Le déploiement de la parole en Gn 1. Dire, voir, séparer, appeler ; lumière, ténèbre, jour.

J-M Martin étudie le déploiement du dire de Dieu. Ceci est extrait du cycle sur le thème Ciel-terre qui a eu lieu au Forum 104 en 2008-2009 en étant complété par des extraits de la 13ème rencontre sur le thème de La prière[1]. 

 

Le déploiement de la parole en Gn 1

 

 


 Dire, voir, séparer, appeler ; lumière, ténèbre, jour

 

On sait que la Genèse, censée raconter la constitution ou même la création du monde, procède par paroles : Dieu dit. Il faut être très attentif au déploiement de cette parole.
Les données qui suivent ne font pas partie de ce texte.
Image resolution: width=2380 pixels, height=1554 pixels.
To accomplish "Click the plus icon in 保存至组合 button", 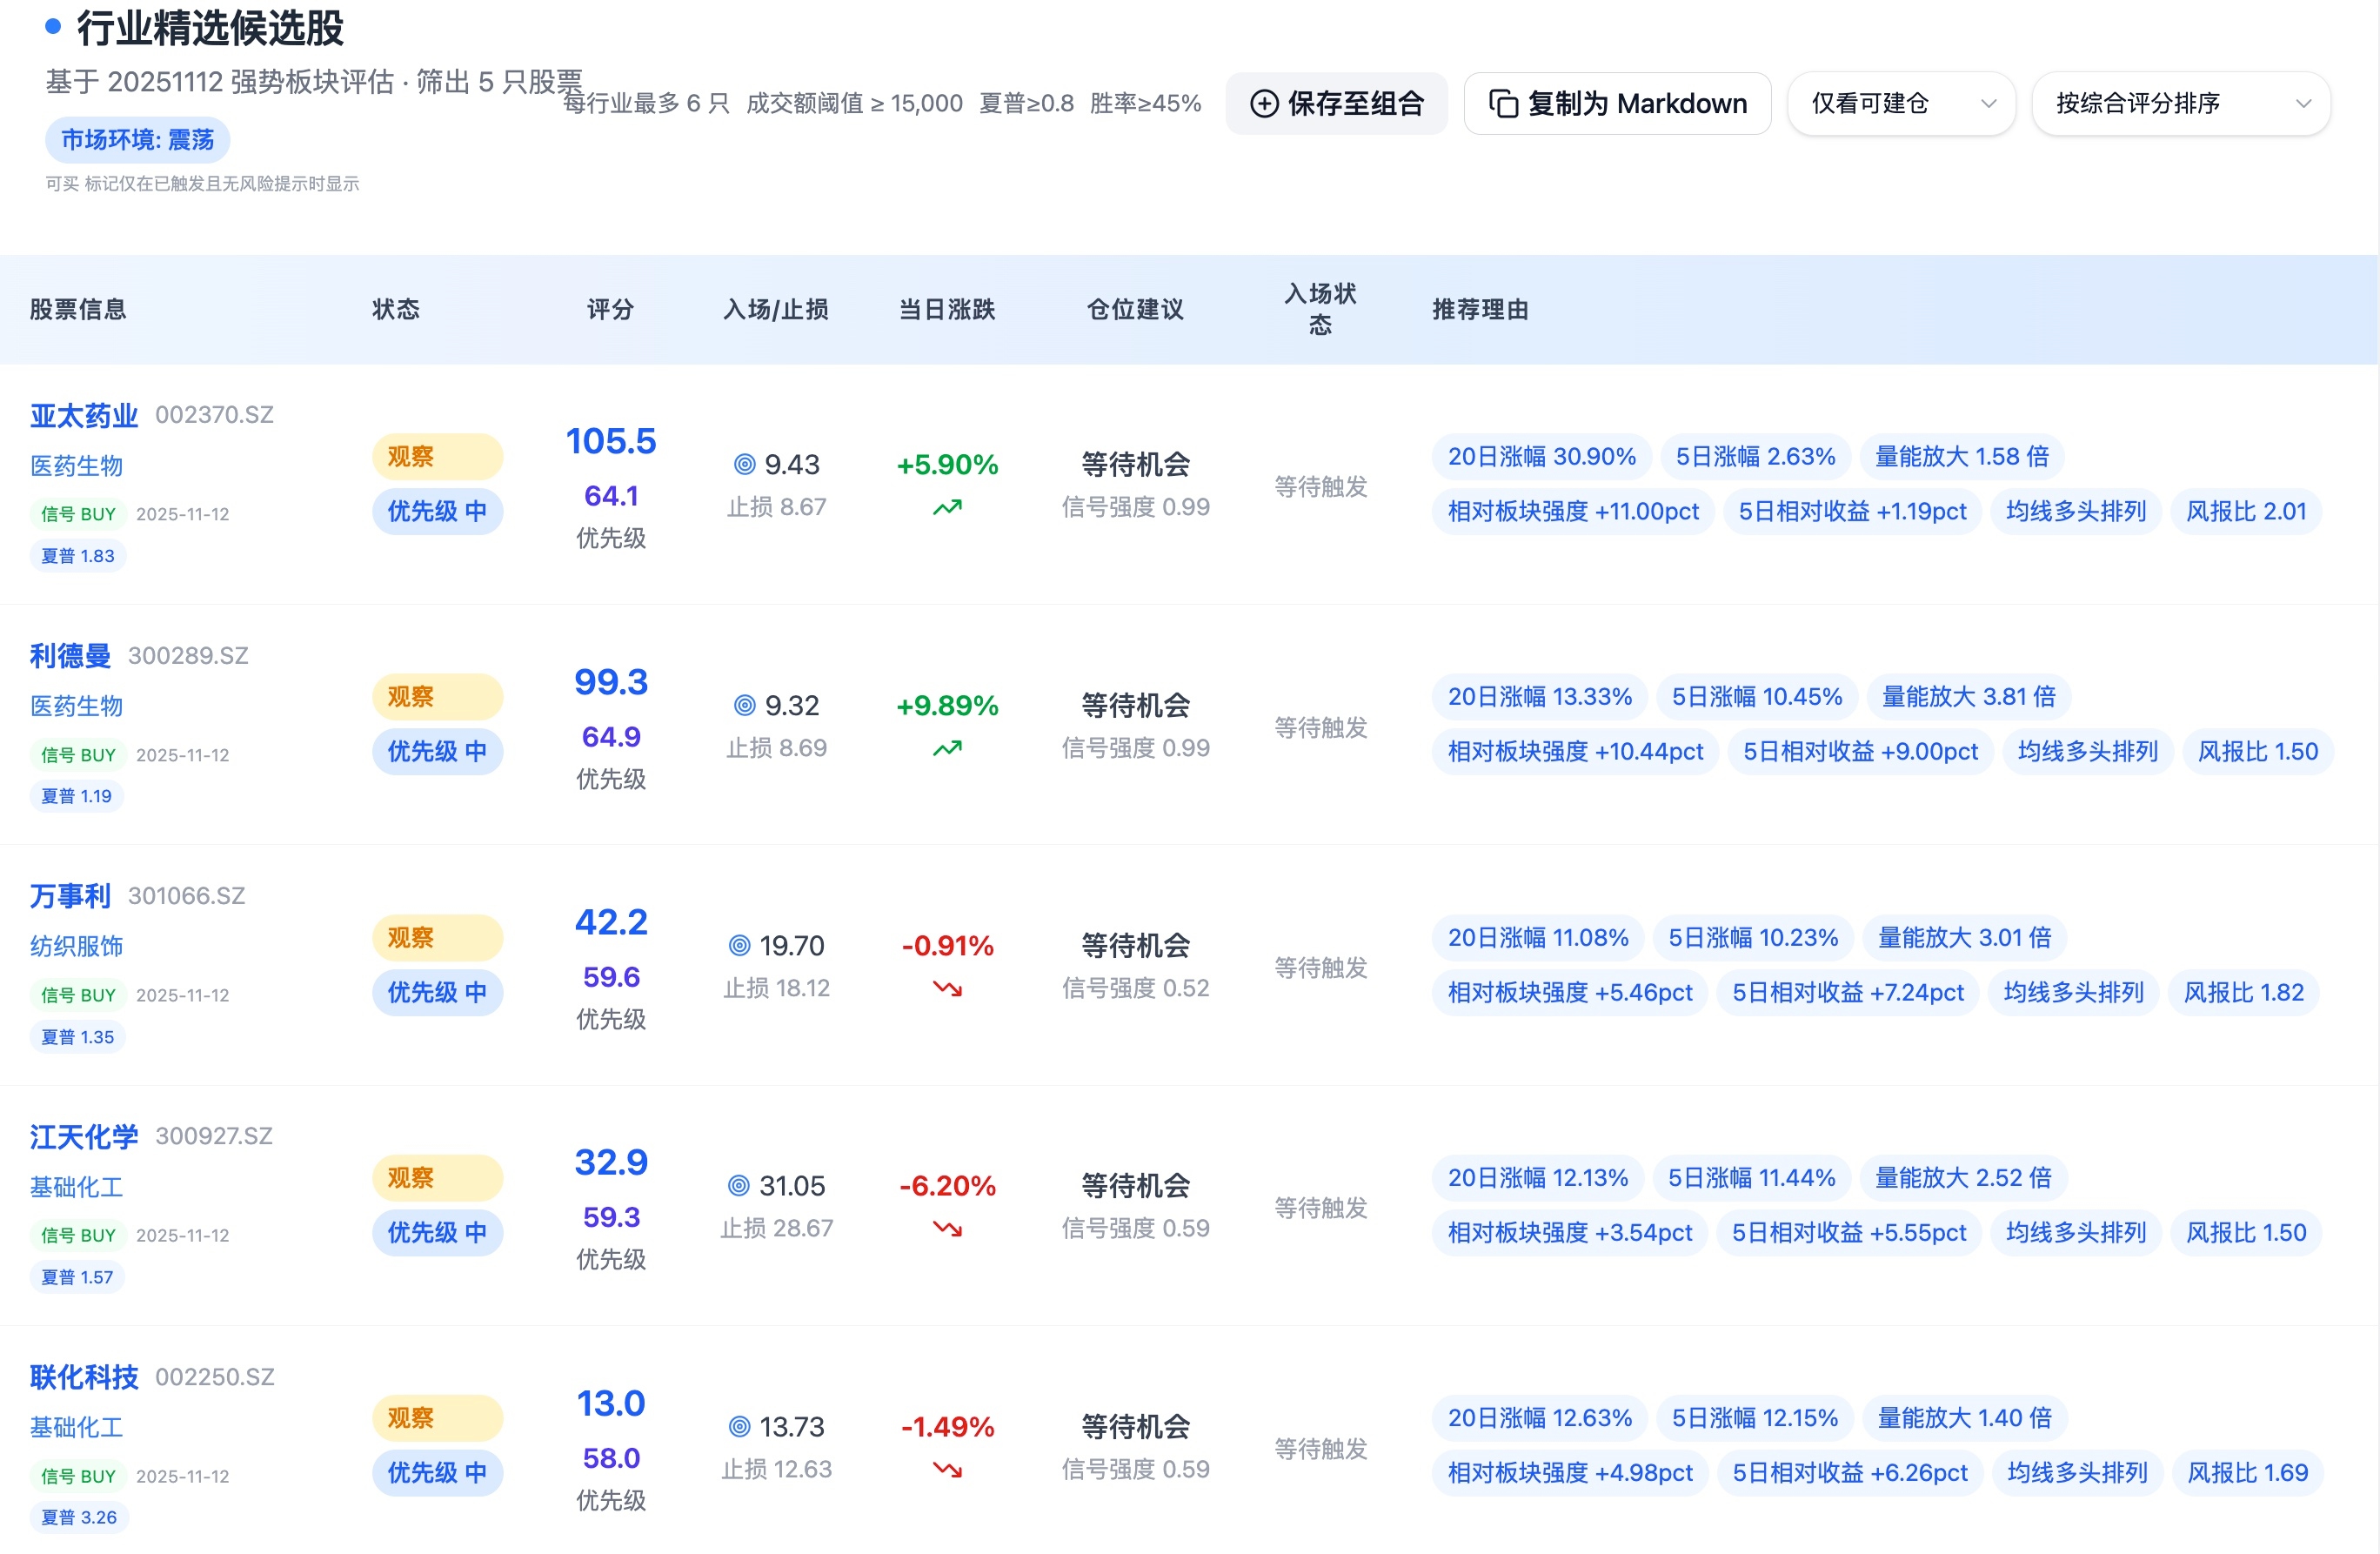I will [1264, 104].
Nous avons d'abord en hébreu : « Vayyomer Elohim » : "et Dieu dit" (amar, c'est la parole). Puis ce que veut dire la parole est développé dans les trois verbes qui suivent :

  • vayyar (et il vit) : « et Dieu vit que la lumière était bonne. » ;
  • vayyavdel (et il sépara) : « et Dieu discerna (sépara) la lumière de la ténèbre » ;
  • vayyiqra (et il appela) : « et Dieu appela la lumière " jour" et la ténèbre "nuit". Il y eut un soir, il y eut un matin, jour un

Le jour un.

Ce jour est le jour de la parole constituante. Or elle se constitue, elle se déploie de façon très complexe et en même temps très précise.

La parole une et le jour un, c'est le Monogénês, ce que les Pères de l'Église lisent dans le Fiat lux : « “Dieu dit : 'Fiat lux', et la lumière fut”, c'est-à-dire le Verbe » (Tertullien, Adversus Praxeas XII)[2].
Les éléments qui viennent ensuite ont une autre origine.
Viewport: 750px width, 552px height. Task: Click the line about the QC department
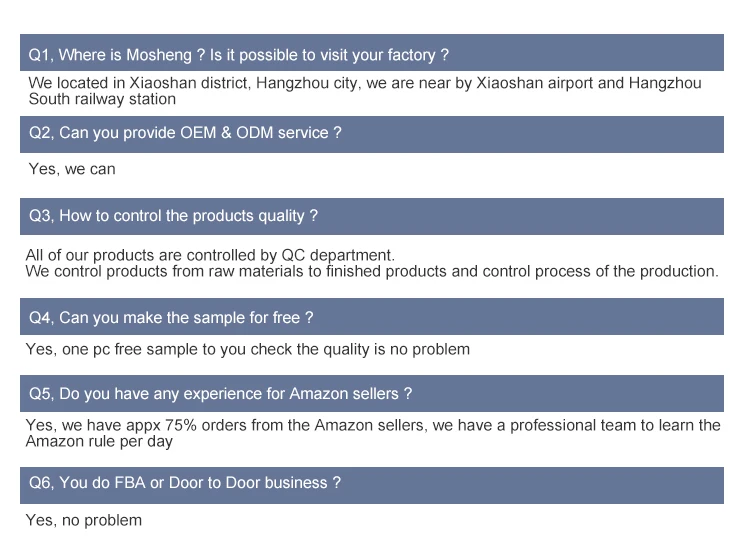(210, 255)
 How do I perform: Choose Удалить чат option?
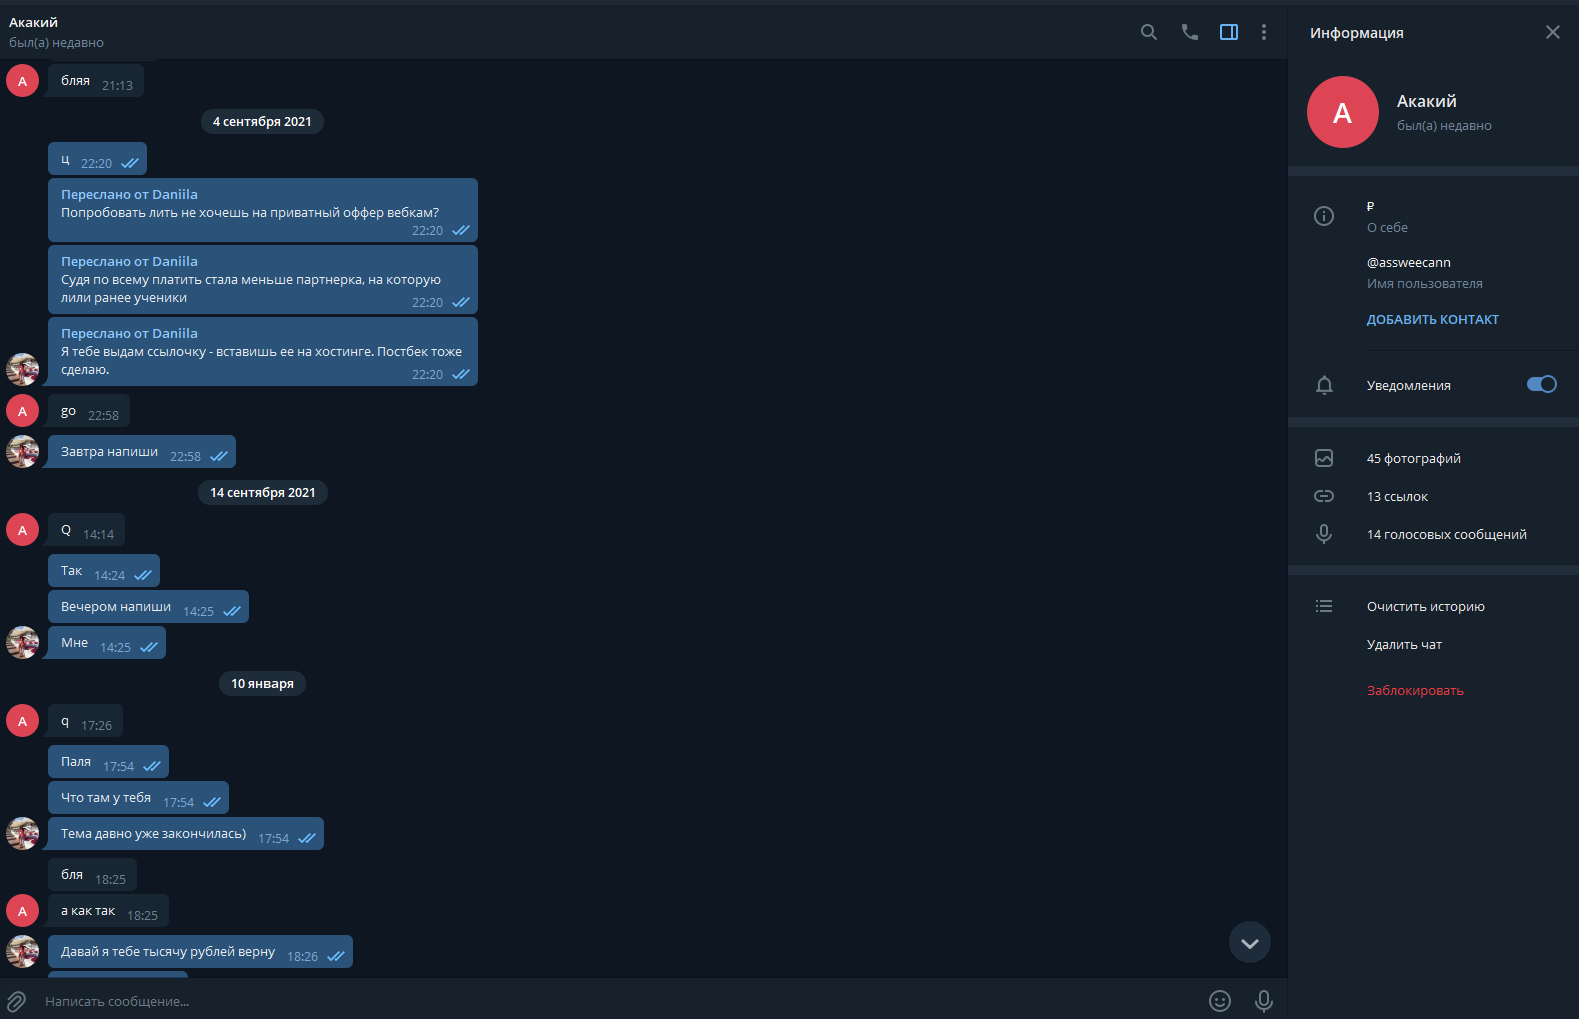1433,644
Le jour un, c'est, comme le Monogénês, le jour ayant en lui la plénitude (le plérôma) d'un certain nombre de choses. Je vous rappelle que nous ne sommes pas loin de Jean, car les premiers versets du Prologue de Jean sont un commentaire très rigoureux, très attentif de ces premiers versets de la Genèse, qui par ailleurs ont été commentés dans le monde biblique, dans le monde talmudique, chez les Pères de l'Église, à l’infini.

La chose que je vais dire ici répond à la question que nous posons à ce texte : quelle est la signification de l'ordre de ces verbes ? Dieu dit contient en lui les trois autres verbes, c'est-à-dire que le plein de la parole se déploie en un voir, en un discerner et en un appeler.  

 

1) Vayyar (Et il vit).

Après "il dit", nous avons donc « Vayyar (et il vit) ».

Dire donne de voir.

Entendre, donc ce qui est de l'ordre de la parole, donne de voir. C'est d'abord une parole donnante.

Dans "donne de voir", il y a donner (donne de voir). Ce n'est pas une parole de loi, c'est une parole qui donne ce qu'elle dit.

Donc dire donne de voir, c'est-à-dire que la parole fait venir et fait voir, la chose vient à être vue. En Gn 1, en plus, il s'agit du dire fondamental qui donne le voir fondamental, le dire de tout dire qui donne le voir de tout voir.

Une des fonctions de la parole : montrer.

Ce n'est pas ici une parole démiurgique au sens de la fabrication. Même s'il y a "fabrication" dans le texte, c'est précédé de quelque chose de plus essentiel qui est de donner, et donner à voir. Donc la parole la plus essentielle, c'est "voici" – vois ici – la parole qui dit de façon donnante ce qui est à voir. En Jn 1, dans la parole de la terre qui est la parole du Baptiste, le mot caractéristique, c'est : « Voici l'agneau de Dieu ».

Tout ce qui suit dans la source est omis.